Com dificuldade, o jovem se virou para Atena, abrindo lentamente os olhos azuis.

— Milady - sua voz era fraca e baixa.

Atena usou sua magia para destrancar as grades e adentrou a cela, se agachando para ficar na altura de Jack.

— O que aconteceu com você? - perguntou, horrorizada, ao ver os machucados em sua pele.

— Poseidon - Jack balbuciou. - Me capturou.

E talvez Jack não fosse a pessoa mais confiável do mundo, mas seu estado era tão deplorável que despertou pena em Atena. A deusa passou um braço por sua cintura, e jogou o braço de Jack sobre seus ombros.

— Você consegue andar?

Jack balançou a cabeça negativamente. Atena inspirou o ar profundamente e se colocou a andar. Por sorte, o rapaz era muito leve, e carregá-lo na volta não seria tão difícil. Hans e o outro guarda protestaram quando ela passou pela entrada do calabouço, mas Atena apenas continuou andando e os deixou para trás gritando. Ela carregou Jack nos ombros até seu quarto, e chegando lá, colocou-o sobre sua própria cama.

— Escute aqui, Jack - Atena virou seu rosto para ela. - Eu quero que tome um banho. Leve o tempo que precisar. Eu vou arranjar roupas limpas para você e volto logo. Tudo bem? Consegue fazer isso?

Jack assentiu e se levantou, cambaleando na direção do banheiro.

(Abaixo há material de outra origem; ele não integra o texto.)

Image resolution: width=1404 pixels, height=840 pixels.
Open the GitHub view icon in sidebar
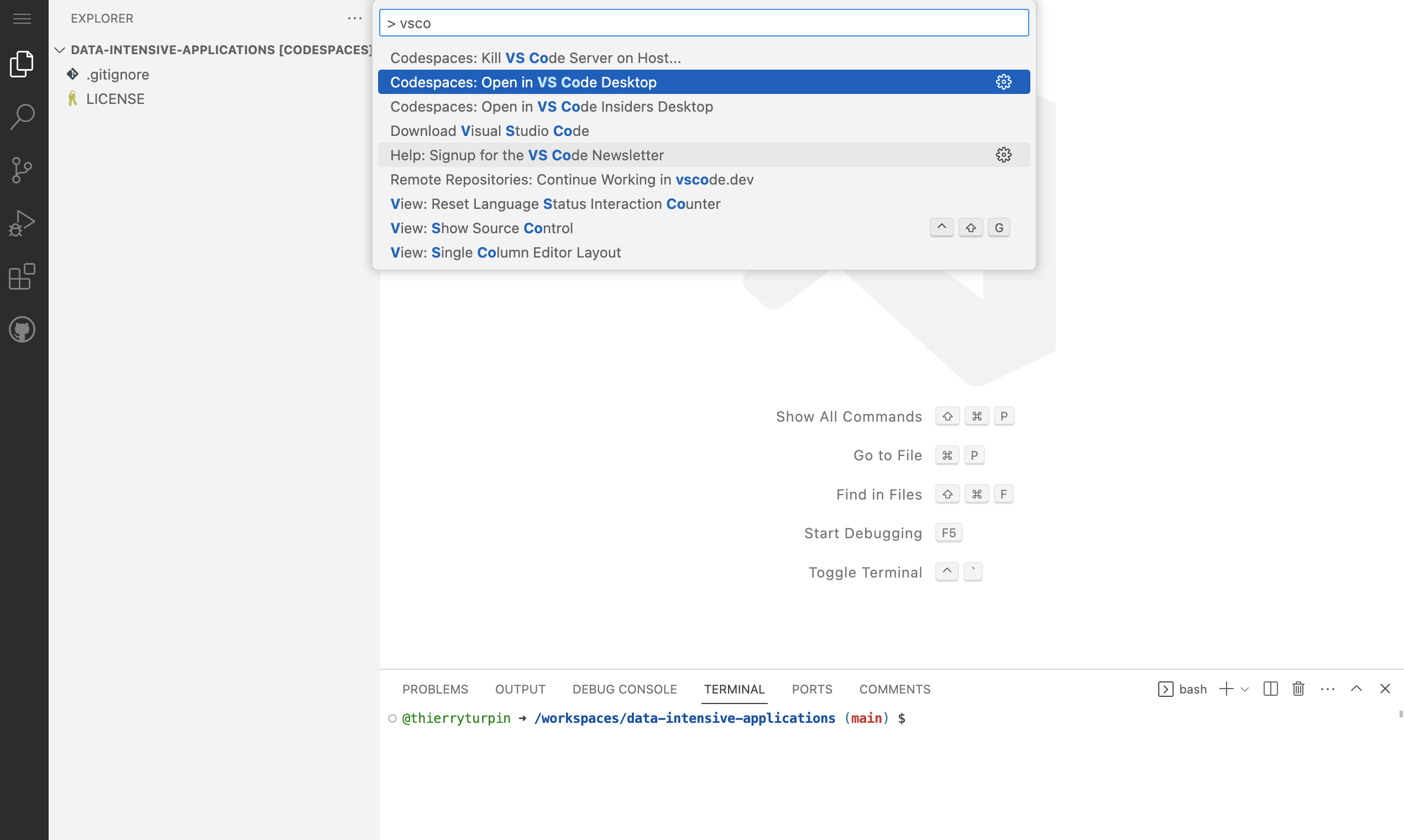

Atena temeu que ele batesse a cabeça na pia ou na beirada da banheira, mas o deixou nas mãos de Tique e saiu mesmo assim.

Tinha assuntos mais importantes para resolver.

                                                                          ∆∆∆

— O que foi que você fez?

Atena entrou no escritório de Poseidon como um furacão, abrindo a porta com tanta força que fez voar um punhado de folhas que estavam sobre a escrivaninha. Atrás do móvel, Poseidon, que lia um papel, ergueu os olhos, interessado. Atena tinha que admitir que fraquejou ao sentir aquele olhar sobre si, mas manteve-se firme.

— Bem, eu fiz muitas coisas - replicou Poseidon sugestivamente. - Você vai ter que ser mais específica.

— Com Jack - Atena explicou, impaciente. - O que você estava pensando ao deixá-lo daquele jeito?

Poseidon estreitou os olhos flamejantes para ela.

— Agora você é a defensora do garoto? - Poseidon se levantou, contornando a escrivaninha e parando na frente de Atena. Ele continuou, apontando o dedo em sua cara. - Escute aqui: ele fugiu do palácio, sabe-se lá para onde, quando eu deixei bem claro que ele só tinha permissão para circular aqui dentro. Ele me desobedeceu, e foi punido por isso.

— Punido? Aquilo não foi uma punição, foi uma tortura - Atena bateu uma mão na mesa. - Por acaso você viu o estado dele? Ele nem consegue andar!

Poseidon franziu o cenho e em seguida ergueu as sobrancelhas.

— Mas eu não fiz nada com... – seu rosto se iluminou de repente. - Espera, como você sabe disso?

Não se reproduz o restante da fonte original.